YOUR OBJECTIVE: Would you give the number of lines below in which the string "стиле" appears? Nothing else is needed.

EXTRACTED DATA:

****

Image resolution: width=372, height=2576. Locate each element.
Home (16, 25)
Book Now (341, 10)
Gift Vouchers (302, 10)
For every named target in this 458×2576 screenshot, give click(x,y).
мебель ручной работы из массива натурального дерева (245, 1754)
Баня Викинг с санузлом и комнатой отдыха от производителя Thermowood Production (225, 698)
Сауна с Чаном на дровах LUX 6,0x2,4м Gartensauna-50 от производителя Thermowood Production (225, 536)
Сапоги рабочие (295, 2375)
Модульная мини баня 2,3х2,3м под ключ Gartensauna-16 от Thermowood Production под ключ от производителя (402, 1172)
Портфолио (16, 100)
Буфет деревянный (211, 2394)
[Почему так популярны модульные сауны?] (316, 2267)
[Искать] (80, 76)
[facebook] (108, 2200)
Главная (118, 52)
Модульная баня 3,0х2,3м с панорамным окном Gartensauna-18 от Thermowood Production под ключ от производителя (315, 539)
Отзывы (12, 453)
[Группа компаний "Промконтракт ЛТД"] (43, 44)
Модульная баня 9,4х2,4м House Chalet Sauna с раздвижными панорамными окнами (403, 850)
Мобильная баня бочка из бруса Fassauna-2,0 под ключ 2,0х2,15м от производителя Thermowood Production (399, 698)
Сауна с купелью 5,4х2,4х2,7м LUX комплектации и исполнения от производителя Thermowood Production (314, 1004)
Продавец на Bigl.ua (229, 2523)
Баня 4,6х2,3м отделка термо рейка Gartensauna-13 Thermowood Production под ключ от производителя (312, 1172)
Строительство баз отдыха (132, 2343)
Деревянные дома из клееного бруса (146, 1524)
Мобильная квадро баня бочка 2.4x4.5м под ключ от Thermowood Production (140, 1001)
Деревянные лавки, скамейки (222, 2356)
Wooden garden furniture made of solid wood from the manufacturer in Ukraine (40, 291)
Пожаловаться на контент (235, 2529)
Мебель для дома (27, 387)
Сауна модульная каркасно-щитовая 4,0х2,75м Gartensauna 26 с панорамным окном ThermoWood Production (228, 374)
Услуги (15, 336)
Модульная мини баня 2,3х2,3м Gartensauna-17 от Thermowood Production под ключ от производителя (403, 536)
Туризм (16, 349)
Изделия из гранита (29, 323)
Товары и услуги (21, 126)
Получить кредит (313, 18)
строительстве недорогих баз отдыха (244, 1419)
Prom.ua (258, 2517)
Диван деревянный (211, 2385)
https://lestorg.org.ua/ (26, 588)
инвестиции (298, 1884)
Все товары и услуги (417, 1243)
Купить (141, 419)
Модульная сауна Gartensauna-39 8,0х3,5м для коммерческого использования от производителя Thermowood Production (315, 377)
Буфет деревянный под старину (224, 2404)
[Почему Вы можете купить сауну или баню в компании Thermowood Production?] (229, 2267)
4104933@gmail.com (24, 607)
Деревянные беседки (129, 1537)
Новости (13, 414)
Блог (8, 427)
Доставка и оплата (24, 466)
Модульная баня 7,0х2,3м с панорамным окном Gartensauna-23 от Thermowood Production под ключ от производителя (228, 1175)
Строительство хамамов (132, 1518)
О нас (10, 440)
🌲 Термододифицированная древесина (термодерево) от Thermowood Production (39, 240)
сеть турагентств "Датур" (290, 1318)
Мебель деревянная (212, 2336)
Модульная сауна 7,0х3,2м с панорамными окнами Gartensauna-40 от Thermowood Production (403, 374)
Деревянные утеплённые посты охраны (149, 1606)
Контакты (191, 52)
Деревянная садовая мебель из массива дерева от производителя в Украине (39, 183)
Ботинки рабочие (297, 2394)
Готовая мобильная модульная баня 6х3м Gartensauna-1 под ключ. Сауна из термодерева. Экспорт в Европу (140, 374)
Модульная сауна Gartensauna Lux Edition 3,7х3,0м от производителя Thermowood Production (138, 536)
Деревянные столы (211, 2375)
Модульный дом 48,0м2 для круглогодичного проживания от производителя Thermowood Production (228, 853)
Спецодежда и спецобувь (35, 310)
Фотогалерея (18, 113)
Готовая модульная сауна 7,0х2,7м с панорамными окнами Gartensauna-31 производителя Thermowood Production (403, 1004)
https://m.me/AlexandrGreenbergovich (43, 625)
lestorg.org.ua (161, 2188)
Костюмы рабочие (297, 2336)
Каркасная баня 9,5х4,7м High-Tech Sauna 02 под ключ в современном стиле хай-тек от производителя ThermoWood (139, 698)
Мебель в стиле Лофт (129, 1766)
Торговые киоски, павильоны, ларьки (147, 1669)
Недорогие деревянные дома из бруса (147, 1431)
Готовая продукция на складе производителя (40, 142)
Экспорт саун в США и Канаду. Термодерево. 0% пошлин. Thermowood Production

****

TASK OUTPUT: 2